QoS is selected independently on each delivery leg. A publisher can send at QoS 1 while a subscriber receives at QoS 0 because delivery uses the lower of the publication QoS and the subscription’s maximum QoS. Retained messages, persistent sessions, message expiry, and broker queue policy also affect what a reconnecting subscriber receives.

Decision criteria

Start with the consequence of missing one message. Periodic temperature telemetry sampled frequently often tolerates a lost sample because the next value supersedes it. A transition such as “pump entered fault” may need QoS 1, durable consumption, and an event identifier because a replacement reading does not preserve the transition. A safety workflow may need an application transaction and explicit outcome confirmation; choosing QoS 2 alone is not enough.

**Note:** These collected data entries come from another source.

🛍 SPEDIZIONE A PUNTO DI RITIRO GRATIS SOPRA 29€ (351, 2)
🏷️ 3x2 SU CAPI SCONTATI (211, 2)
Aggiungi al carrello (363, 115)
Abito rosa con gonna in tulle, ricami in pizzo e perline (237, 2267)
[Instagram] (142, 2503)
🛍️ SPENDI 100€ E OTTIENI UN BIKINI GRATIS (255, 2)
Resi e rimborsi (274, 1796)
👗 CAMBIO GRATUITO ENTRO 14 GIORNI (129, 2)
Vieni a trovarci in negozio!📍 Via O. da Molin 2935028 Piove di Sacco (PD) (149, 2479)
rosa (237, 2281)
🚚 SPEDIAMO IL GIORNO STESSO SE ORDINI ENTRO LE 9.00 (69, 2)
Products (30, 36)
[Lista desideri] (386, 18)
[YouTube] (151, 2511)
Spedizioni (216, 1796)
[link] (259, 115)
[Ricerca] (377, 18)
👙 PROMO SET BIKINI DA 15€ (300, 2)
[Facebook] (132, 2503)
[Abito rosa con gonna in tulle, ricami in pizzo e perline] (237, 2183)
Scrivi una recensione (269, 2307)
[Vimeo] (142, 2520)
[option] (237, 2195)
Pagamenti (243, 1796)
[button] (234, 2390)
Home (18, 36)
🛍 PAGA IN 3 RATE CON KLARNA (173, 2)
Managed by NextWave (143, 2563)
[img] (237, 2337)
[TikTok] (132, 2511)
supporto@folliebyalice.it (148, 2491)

Then evaluate duplicate cost. QoS 1 deliberately permits redelivery when an acknowledgement is lost. Put a stable event or command identifier in the payload and make the consumer record completion against it. Do not use MQTT packet identifiers as business keys: they are scoped to a network session and may be reused.

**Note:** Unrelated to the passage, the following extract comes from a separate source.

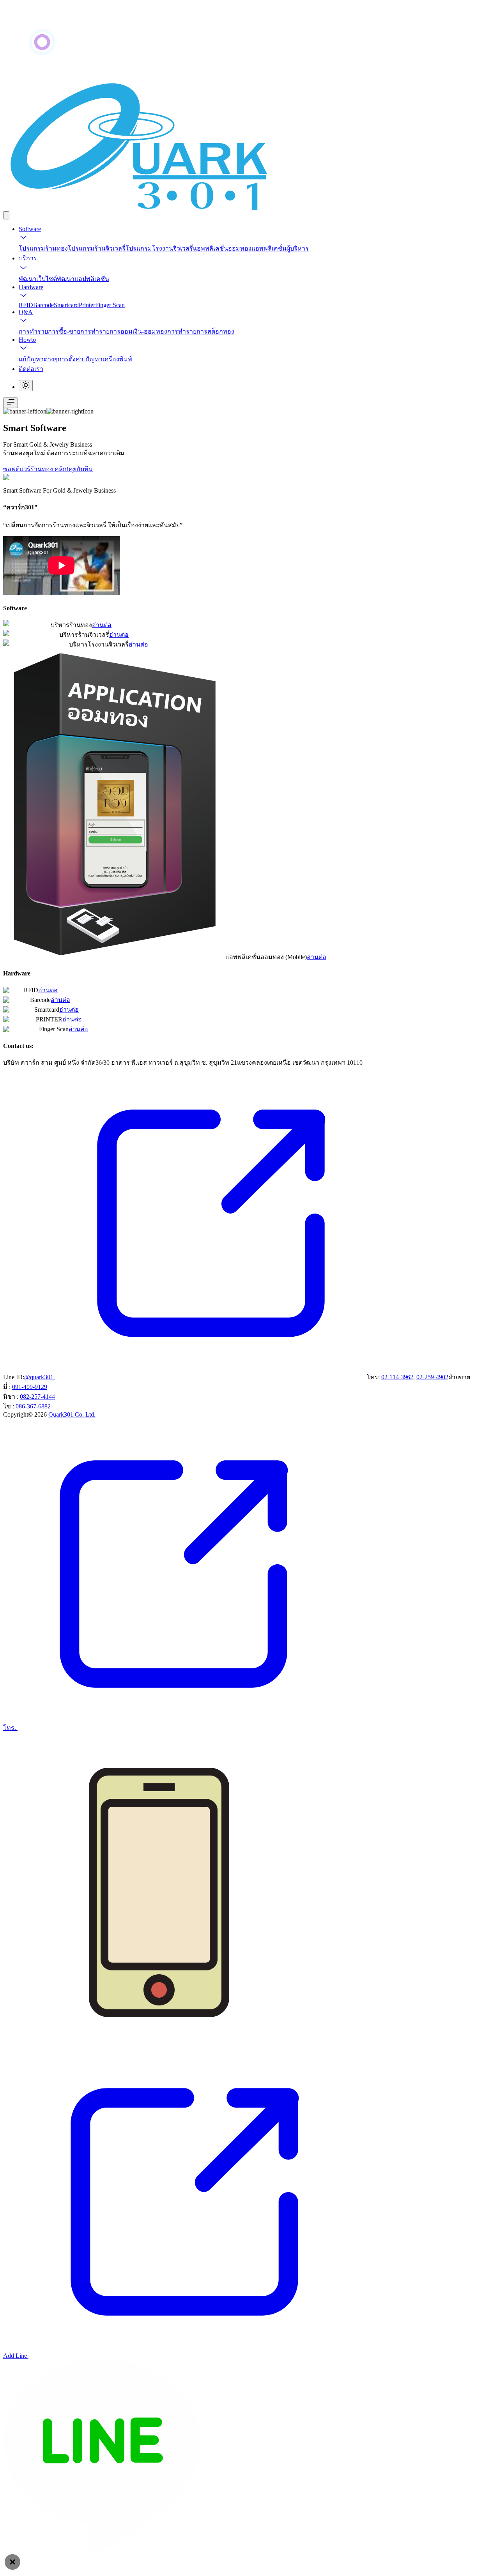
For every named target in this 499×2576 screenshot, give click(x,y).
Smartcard (66, 305)
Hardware (31, 287)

Finally account for the link and recovery path. QoS 1 adds acknowledgements and keeps publications inflight until acknowledged. QoS 2 adds PUBREC, PUBREL, and PUBCOMP state. On a lossy cellular network, that state increases airtime and can lengthen recovery. Measure inflight windows, retransmission behavior, queue limits, and message expiry with the actual clients and broker.

Workload Starting point Additional control
High-rate replaceable telemetry QoS 0 Sequence numbers and freshness limits
Discrete event that must reach the platform QoS 1 Idempotent event processing
Device command QoS 1 Command ID, expiry, acknowledgement, outcome state
Relay with a strict hop-level duplicate constraint Evaluate QoS 2 Prove the exact benefit and state cost

Implementation steps

  1. Classify each message as replaceable state, durable event, command, acknowledgement, or bulk transfer.
  2. Write the loss and duplication consequence before assigning QoS.
  3. Add event or command identifiers and an idempotency store where repeated side effects are unsafe.
  4. Set message expiry so stale queued telemetry and commands cannot execute after their useful window.
  5. Bound client and broker inflight messages, offline queues, and retry time.
  6. Test connection loss before and after every protocol acknowledgement, not only clean delivery.
  7. Observe publish acknowledgements, redeliveries, expired messages, queue age, and consumer completion separately.

Failure modes to test

A QoS 1 consumer that increments a counter on every delivery will overcount after redelivery. A device that executes a command before persisting its command ID can repeat the physical action after reboot. A persistent subscriber can reconnect to a large backlog and process obsolete commands unless messages expire. A publisher can receive PUBACK while the downstream business service is unavailable because broker acceptance is not application completion. QoS 2 can still duplicate an operation when data leaves MQTT and enters a database or another broker.

Test broker restart, client restart with and without durable session state, acknowledgement loss, exhausted inflight windows, queue overflow, and reconnect after message expiry. Record both wire delivery and the final business outcome.

Implementation checklist

  • Every message class has an explicit loss and duplication policy.
  • Consumers use stable application identifiers for idempotency.
  • Commands have expiry, acknowledgement, and outcome semantics.
  • Inflight and offline queues have documented limits.
  • Session expiry matches the product’s offline expectations.
  • Failure tests cover disconnects at each acknowledgement stage.
  • Metrics distinguish broker acceptance from business completion.

Primary sources

MQTT 5.0 sections 4.3 and 4.4 define QoS flows and delivery behavior. Sections 3.3, 3.8, and 4.1 describe publication, subscription maximum QoS, and session state. Use the OASIS MQTT 5.0 specification as the normative reference, then verify persistence and queue behavior in the selected broker and client documentation.